In order to see how the suspension geometries change camber characteristics, you’ll need metal brads or a similar method of pinning the pieces together. The whole assembly must be pinned so that the pieces can twist and rotate freely. (8 Metal Brads Required)
Many suspension engineering books and references offer a suspension geometry template to cut out and piece together. Print the diagram above on heavy card stock. Then cut out the pieces and pin them together to visualize how exactly body roll, bump and rebound affect camber angles.
Your goals in setting up these items should be to lower the center of gravity as much as possible, then bring the roll center close to and underneath the center of gravity. This minimizes body roll while still allowing weight jacking to occur and the suspension to do its job. In turn, excessively lowering your car drops the roll center unfavorably low. In order to correct this, you want to make corrections to the suspension pivot points. Ball joint spacers or taller ball joints are a simple solution to bringing these points to the ideal location.
SPC Performance offers adjustable ball joints specific to numerous applications, while Whiteline also offers roll center kits for multiple platforms like the WRX. These sorts of adjustments are a necessity for correcting the suspension geometry when making significant changes to the car’s height.

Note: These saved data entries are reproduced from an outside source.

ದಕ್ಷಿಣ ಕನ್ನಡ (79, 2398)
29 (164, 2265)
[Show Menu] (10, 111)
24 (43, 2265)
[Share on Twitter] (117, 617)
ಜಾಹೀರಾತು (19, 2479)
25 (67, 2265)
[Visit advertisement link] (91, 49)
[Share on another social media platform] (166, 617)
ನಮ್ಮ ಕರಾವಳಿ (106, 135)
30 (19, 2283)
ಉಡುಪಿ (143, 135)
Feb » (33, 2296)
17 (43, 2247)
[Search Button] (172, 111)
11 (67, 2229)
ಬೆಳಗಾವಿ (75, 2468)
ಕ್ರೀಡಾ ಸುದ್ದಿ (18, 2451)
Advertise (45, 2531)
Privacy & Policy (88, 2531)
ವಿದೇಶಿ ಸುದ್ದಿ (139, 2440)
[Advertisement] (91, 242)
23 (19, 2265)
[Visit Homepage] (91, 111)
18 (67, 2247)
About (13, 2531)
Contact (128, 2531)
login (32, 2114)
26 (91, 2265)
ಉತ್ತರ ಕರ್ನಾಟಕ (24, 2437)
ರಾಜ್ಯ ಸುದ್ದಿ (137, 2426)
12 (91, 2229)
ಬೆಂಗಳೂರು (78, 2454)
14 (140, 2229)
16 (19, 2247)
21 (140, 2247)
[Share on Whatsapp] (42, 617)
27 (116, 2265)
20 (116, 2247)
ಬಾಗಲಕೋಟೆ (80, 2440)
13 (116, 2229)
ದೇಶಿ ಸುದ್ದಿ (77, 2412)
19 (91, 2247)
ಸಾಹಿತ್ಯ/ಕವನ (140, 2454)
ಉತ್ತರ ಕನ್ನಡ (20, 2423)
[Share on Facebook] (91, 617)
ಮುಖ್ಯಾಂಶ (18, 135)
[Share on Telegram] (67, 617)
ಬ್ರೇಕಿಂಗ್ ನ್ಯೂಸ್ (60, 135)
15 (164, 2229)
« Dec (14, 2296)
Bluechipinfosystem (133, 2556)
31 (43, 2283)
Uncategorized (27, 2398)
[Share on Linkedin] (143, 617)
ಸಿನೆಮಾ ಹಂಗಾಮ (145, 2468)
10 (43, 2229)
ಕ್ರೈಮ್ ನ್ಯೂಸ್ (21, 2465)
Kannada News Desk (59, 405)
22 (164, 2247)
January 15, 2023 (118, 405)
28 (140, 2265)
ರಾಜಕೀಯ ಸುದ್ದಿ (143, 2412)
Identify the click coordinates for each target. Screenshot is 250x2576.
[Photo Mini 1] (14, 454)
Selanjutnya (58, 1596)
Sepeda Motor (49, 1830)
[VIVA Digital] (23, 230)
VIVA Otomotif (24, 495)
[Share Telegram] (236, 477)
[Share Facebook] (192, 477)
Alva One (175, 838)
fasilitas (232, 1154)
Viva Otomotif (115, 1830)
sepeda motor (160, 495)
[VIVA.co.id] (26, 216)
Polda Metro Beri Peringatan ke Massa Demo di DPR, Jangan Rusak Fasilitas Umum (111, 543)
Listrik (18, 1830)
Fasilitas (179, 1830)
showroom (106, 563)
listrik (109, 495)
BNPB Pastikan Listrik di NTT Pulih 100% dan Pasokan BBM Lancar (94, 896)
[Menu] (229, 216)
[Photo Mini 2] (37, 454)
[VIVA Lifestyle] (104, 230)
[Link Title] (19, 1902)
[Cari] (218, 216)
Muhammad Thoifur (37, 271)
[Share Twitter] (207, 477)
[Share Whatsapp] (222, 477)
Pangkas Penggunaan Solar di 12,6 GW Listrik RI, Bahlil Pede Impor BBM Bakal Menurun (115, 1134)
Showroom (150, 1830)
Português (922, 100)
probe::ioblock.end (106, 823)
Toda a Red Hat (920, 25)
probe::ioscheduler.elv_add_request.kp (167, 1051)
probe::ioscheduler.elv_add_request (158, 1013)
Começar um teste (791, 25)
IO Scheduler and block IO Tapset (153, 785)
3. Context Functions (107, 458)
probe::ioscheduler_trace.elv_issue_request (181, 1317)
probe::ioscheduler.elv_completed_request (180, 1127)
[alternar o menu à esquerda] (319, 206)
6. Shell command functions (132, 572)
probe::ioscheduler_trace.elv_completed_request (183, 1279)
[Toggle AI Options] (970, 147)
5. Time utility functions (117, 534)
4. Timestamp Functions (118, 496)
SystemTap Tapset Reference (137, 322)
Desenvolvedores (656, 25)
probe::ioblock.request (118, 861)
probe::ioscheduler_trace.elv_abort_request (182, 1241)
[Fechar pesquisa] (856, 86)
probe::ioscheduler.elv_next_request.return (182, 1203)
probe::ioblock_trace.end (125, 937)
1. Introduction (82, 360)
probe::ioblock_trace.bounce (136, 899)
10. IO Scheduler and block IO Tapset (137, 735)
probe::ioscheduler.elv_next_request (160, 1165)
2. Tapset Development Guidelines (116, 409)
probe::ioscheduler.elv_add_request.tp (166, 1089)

The roll center at the front of the car sits lower than the roll center at the rear, creating a downward sloping roll axis. Pay mind to your setup changes, as adjustments to either end of the car will always affect the other. A lower front roll center allows for more throttle steering and smoother weight transfer but hurts responsiveness, while a higher front roll center makes the car more responsive. A lower rear roll center provides more rear grip and grip when on the throttle, at the sacrifice of less traction under braking. A higher rear roll center, however, improves response but also makes the car more of a handful to drive. As with any other tuning component, each car demands a specific balance between these characteristics.
An ideal setup reduces slow and excessive body roll, but still allows enough for weight to transfer quickly and effectively in corners.
Factors to Consider
The suspension system is arguably the most complex component of any car. While we covered the basics of suspension geometries, roll centers and center of gravity, there are still plenty of other factors to take into consideration with these items known. When diagnosing an unwanted handling characteristic, you must put together the chain of events that occur throughout the suspension. Springs, dampers, sway bars, chassis braces and tires each have an effect on each other and must be considered when tuning. There are many ways to tune a car to match your driving style and optimize handling, and there are just as many ways to screw it up. The key to getting the setup just right is to make one change at a time and keep on testing ideas.